→ What is required
Read the records and gather each line that includes "computer".
** Opening Given data block **
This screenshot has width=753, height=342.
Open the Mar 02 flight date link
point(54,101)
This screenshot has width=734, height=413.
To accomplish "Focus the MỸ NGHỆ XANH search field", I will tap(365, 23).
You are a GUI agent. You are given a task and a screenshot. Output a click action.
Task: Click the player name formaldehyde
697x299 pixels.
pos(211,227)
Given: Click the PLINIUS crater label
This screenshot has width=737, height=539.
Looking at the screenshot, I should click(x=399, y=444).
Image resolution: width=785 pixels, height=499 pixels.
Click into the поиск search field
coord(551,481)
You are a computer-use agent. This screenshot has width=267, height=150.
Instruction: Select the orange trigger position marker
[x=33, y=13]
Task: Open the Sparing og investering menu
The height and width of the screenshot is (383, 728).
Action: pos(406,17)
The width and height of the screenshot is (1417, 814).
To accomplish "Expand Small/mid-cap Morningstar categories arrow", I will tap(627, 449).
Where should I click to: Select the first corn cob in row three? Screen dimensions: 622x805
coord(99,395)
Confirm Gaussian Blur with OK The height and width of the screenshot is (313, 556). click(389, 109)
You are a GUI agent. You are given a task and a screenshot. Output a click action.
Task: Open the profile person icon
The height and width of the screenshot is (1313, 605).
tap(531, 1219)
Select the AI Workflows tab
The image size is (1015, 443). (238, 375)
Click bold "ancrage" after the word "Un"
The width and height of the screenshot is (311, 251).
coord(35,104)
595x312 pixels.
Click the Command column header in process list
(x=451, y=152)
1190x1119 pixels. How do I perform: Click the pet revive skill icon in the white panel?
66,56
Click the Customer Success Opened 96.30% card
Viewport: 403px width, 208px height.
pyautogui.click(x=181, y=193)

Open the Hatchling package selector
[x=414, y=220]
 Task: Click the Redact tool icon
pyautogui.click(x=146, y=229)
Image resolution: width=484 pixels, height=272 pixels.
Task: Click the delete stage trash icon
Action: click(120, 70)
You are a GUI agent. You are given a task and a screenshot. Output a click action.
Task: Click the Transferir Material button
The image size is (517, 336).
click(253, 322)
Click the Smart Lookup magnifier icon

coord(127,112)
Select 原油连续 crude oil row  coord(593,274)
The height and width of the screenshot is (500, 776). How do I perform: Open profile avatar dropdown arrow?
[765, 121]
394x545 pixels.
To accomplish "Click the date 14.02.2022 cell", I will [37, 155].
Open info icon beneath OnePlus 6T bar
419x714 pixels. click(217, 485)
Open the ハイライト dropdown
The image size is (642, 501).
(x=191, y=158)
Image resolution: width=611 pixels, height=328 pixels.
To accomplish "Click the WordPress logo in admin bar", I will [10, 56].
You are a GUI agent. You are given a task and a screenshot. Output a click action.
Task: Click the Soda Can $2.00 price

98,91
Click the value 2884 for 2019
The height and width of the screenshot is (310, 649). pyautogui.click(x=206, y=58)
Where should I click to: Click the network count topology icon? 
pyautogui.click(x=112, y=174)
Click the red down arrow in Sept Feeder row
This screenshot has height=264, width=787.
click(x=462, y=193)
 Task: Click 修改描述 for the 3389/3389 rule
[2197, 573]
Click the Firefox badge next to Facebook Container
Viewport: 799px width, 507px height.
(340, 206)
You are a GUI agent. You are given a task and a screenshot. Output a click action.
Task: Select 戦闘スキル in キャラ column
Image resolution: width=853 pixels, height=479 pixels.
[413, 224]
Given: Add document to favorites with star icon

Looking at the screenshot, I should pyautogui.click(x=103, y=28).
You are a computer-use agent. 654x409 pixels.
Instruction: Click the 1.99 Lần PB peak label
** Closing Given data block **
→ Result of the task
You are a computer-use agent. This screenshot has width=267, height=150.
You are a computer-use agent. 654x409 pixels.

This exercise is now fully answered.